За спиной сурового седовласого директора виднелись бюсты Шекспира и Мильтона, белые, гладкие, со слепыми белыми глазницами и абсолютно безмятежными лицами. Символ Вандерпоэлской академии, похожий на объятый пламенем скипетр, был выгравирован на бронзовой доске над школьным девизом — «Monumentum aere perennius»[25]. Дэриану было интересно: что испытали бы эти давно почившие в бозе люди, знай они, что неким непредсказуемым для них самих образом станут бессмертны, даже при том, что в обычном смысле слова… умрут? Директор Мич хотел было уже отпустить Дэриана, как вдруг ему пришла в голову мысль: предстоящий концерт. Объединенный церковный фонд снимает зал во Фрик-Холле, и концерт организует фонд, а не академия; возможно, Дэриан захочет принять в нем участие, за что получит скромное вознаграждение?

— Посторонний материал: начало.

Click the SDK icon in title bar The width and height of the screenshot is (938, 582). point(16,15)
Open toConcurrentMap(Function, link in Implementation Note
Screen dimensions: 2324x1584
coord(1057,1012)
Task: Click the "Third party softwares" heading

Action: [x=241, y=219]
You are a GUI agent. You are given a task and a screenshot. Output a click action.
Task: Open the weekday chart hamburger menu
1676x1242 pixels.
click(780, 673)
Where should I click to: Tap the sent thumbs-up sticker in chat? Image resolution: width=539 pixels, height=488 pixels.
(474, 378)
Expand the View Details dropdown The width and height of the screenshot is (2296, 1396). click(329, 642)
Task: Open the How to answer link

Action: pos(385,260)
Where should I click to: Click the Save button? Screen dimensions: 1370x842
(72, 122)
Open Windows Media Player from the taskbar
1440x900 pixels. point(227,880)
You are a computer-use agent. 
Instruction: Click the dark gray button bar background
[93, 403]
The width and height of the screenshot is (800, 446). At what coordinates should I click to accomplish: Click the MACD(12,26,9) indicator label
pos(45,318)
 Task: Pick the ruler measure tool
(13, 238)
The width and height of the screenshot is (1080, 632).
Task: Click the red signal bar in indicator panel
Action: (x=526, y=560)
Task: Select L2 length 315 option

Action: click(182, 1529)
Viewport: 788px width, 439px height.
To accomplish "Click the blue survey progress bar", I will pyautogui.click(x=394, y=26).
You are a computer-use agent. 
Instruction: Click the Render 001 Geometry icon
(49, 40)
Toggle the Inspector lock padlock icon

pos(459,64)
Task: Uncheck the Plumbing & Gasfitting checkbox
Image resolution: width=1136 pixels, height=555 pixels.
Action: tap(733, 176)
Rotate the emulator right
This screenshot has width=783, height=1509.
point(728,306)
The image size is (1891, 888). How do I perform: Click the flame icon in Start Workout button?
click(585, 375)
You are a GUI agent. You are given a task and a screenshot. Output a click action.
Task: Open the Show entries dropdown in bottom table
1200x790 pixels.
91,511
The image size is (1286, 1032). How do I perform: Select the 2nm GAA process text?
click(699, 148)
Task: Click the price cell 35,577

— В самом деле? — с надеждой спросил Дэриан. — Я с радостью, доктор Мич. — Дэриан согласился сразу же, но потом, в течение многих дней, даже недель, сомневался, правильно ли поступил. Выступать перед публикой, в то время как собственные музыкальные способности казались ему еще такими сырыми, такими далекими от совершенства, что нередко служило для него источником тяжких мучений! Конечно, он совершил ошибку. От маячившего впереди страха сцены его одолевала бессонница.
Гонорар Дэриана за этот вечер как аккомпаниатора и солиста должен был составить тридцать пять долларов.
Адольф Херманн был ошеломлен и раздосадован тем, что Дэриан будет принимать участие в концерте.
— Прежде они просили об этом меня. То есть иногда они по этому случаю нанимали меня, если слово «нанимать» здесь уместно. — Профессор Херманн замолчал, с тоской глядя на ученика. И того пронзила неприятная мысль: неужели учитель музыки обижается на него? — Эти американцы понятия не имеют, что такое серьезный ценитель музыки. Ты должен опасаться их влияния. Они «милые» люди, и им от тебя нужна «милая» музыка. Они даже заплатят тебе — как можно меньше, только чтобы не было стыдно. А единственное, что они заберут у тебя взамен, — это твоя душа.
Дэриан с улыбкой ответил:
— Профессор Херманн, я еще никогда в жизни не зарабатывал тридцать пять долларов. Это не много, но — вот же они! А кроме того, после концерта меня вместе с другими участниками накормят холодным ужином в городской резиденции Фрика.